After a coulpe of hours we stopped at a Shell station to buy some ice. Unfortunately for us, even this was in high demand and they were already sold out. The store did have some basic snacks and drinks but it would never be confused with one of the large well-stocked service stations we had left behind only hours ago in South Africa. While we were parked there three men who seemed to be just sitting around jumped up and ran into some nearby bushes and came back brandishing various wood carvings and simple handmade jewelry, obviously rescued before their souvenir stalls were set on fire. Needless to say, they were desperate to make a sale. The funny thing is, they weren't simply interested in money. Because of various international sanctions Zimbabwe is short of many simlpe things we take for granted. These guys were willing to trade their wares for things such as batteries, toothpaste, t-shirts (one of them was wearing an Oakland Raiders t-shirt), shoes or anything else of use.
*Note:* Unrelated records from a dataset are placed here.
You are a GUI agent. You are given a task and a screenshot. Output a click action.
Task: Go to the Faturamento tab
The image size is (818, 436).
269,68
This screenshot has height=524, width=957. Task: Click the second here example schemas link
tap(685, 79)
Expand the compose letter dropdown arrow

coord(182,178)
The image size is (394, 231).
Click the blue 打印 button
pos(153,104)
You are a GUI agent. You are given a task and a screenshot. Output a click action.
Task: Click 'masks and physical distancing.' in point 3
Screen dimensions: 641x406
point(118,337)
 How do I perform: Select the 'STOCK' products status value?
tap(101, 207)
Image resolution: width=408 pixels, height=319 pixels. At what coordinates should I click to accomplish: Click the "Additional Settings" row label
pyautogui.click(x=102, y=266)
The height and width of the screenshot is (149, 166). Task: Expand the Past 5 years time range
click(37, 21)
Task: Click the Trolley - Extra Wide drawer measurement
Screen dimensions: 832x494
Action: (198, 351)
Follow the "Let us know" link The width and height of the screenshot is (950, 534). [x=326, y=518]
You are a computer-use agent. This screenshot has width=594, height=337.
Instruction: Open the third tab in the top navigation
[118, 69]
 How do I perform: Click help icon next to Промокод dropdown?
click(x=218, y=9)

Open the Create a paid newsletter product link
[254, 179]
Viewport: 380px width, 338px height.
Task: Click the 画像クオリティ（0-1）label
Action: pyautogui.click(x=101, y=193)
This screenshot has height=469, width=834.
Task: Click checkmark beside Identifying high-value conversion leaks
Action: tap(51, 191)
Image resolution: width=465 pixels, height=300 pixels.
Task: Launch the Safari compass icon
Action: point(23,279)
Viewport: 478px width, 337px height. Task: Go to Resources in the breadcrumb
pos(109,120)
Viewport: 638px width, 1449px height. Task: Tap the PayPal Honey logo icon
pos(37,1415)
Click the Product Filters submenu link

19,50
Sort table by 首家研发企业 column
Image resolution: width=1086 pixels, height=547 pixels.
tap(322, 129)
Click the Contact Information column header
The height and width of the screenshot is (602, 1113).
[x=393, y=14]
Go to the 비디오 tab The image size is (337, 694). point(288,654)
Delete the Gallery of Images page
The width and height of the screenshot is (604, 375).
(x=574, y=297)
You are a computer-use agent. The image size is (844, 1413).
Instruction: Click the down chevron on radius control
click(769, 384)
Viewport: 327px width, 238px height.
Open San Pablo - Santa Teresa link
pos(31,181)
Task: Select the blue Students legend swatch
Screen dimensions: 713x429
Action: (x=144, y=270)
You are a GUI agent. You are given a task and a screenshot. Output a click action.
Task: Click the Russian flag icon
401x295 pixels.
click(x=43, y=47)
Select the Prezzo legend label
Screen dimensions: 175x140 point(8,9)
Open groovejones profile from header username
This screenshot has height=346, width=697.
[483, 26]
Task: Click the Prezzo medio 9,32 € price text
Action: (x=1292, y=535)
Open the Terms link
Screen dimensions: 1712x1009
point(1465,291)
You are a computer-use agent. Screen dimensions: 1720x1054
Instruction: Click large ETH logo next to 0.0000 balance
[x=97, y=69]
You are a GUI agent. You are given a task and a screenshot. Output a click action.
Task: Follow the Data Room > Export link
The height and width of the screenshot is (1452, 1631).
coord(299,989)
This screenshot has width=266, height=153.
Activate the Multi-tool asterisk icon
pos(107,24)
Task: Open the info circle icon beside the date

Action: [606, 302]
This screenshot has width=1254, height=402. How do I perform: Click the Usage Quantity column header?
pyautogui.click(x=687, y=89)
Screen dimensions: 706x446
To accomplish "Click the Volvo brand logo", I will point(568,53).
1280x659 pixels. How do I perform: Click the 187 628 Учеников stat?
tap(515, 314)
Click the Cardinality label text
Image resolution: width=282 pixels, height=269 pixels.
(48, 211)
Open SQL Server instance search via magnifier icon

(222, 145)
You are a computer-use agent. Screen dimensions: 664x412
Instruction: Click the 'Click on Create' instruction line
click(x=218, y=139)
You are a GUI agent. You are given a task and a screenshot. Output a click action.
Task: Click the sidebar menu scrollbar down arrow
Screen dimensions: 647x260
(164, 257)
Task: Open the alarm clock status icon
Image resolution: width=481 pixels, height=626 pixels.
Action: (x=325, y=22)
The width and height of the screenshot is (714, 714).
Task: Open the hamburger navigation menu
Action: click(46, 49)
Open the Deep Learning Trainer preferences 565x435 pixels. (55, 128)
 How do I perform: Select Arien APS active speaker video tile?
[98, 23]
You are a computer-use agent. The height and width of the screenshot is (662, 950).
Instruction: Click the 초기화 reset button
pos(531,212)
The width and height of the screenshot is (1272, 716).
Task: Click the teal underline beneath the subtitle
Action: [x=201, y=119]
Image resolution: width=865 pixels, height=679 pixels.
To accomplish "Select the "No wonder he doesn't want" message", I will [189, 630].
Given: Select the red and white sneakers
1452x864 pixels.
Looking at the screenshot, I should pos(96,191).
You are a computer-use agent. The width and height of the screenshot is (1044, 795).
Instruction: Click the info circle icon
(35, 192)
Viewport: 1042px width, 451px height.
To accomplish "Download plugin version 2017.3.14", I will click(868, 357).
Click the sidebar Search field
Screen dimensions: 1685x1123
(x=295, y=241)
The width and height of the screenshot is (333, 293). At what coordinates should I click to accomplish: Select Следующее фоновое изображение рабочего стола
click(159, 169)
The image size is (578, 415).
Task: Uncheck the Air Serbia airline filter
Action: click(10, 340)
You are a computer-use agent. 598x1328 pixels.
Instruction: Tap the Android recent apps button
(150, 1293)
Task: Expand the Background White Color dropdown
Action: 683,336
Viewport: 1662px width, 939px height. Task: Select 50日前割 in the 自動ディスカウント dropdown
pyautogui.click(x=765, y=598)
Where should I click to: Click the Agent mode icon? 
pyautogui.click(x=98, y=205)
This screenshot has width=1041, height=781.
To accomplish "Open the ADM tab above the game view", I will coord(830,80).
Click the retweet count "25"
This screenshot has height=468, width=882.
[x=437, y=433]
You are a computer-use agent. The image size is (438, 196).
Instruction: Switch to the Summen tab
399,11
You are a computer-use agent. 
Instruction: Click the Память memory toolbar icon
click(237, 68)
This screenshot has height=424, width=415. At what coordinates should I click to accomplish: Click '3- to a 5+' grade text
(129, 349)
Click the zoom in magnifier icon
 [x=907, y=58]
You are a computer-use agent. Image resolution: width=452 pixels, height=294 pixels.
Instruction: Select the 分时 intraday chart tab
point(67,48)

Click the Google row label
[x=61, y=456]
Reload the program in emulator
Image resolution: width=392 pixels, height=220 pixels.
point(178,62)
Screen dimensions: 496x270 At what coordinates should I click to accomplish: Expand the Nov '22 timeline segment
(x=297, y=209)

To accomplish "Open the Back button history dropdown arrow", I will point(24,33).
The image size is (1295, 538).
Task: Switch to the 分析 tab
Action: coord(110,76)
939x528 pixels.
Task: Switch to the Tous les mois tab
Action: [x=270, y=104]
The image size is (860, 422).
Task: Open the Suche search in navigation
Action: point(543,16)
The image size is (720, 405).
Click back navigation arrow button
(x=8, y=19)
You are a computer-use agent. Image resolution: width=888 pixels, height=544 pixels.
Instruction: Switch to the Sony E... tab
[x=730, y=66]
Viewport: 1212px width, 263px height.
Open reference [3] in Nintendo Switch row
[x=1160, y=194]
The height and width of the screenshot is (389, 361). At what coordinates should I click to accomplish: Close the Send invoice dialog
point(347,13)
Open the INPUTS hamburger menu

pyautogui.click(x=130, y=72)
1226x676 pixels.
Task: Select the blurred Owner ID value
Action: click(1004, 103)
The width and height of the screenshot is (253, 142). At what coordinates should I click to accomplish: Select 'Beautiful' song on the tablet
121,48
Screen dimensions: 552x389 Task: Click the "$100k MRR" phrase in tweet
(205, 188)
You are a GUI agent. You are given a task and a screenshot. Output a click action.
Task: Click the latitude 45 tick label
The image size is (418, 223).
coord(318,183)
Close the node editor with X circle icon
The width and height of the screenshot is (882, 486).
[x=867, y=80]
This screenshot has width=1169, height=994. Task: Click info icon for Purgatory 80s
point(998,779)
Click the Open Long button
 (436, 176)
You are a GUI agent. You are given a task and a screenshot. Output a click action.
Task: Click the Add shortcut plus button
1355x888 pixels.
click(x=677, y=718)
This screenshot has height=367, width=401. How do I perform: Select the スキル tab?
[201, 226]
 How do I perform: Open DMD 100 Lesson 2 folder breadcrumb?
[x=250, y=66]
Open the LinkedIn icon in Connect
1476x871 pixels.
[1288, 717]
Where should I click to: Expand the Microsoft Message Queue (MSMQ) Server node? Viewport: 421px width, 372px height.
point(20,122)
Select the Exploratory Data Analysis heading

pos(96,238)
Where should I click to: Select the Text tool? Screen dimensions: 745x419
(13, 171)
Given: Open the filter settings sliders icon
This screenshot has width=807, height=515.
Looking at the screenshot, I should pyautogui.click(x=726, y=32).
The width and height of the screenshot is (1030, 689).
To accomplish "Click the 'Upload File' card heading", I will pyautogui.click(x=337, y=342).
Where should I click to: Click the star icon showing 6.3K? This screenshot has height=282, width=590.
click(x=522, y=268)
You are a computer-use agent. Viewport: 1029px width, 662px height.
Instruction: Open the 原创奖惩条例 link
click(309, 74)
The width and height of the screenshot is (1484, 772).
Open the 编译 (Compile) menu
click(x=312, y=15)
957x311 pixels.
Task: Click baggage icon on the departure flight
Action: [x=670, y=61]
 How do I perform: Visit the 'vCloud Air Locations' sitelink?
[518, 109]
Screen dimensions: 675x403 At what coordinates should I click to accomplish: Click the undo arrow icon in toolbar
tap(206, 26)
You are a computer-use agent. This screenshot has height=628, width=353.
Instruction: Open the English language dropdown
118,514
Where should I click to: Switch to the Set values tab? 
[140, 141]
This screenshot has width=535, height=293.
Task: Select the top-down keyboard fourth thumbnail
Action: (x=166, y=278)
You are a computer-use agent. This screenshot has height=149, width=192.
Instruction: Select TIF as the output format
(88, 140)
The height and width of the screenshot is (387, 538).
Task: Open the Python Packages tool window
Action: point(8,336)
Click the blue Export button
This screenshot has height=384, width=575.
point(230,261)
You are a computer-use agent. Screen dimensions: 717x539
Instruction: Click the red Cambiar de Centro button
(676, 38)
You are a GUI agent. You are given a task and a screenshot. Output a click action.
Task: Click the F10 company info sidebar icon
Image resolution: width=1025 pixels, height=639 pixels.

This would be a recurring theme during our eleven days in Zimbabwe.
We arrived at our campsite in the shadows of the Great Zimbabwe ruins in time for lunch and headed over for our guided tour shortly after eating. Great Zimbabwe was the oldest ancient city in sub-Saharan Africa. All of the walls and buildings are made entirely from large rectangular stones stacked on top of each other. The main settlement where the king lived is built into a large hill measuring over 1,000 feet. The surrounding valley was where the villages were built. Climbing up to the king's quarters was good exercise. Once we arrived near the remains of the compound wide stone staircases gave way to extremely narrow paths of crumbling rock. Some passes were so tight that I had to turn my shoulders to fit through. On our way up we stopped for some amazing views and photos of the surrounding area. One of the highlights was when our guide pointed out a cave that one could yell into and be heard by the villagers below. Whenever the king wanted to make an announcement or summon someone (possibly one of his more than 200 wives!) anyone within a full kilometer would know about it. Overall, we spent about three hours hiking up and around the area and a few of us were even able to make it up a steep rock face to the very tippy top of the ruins for a good photo op and some fantastic views.
That night sitting around the camp fire after dinner I introduced everyone to an American classic, s'mores. Surprisingly, no one there had ever heard of them. Since there were no graham crackers in the stores we had to use some tea biscuits as a replacement but they were a huge hit nevertheless. This was not the last time we would have them. Something tells me that s'mores are going to be a big hit in Australia very soon. If you know of any publicly traded company that distributes marshmallows or chocolate Down Under, I would advise a "strong buy" on their stock.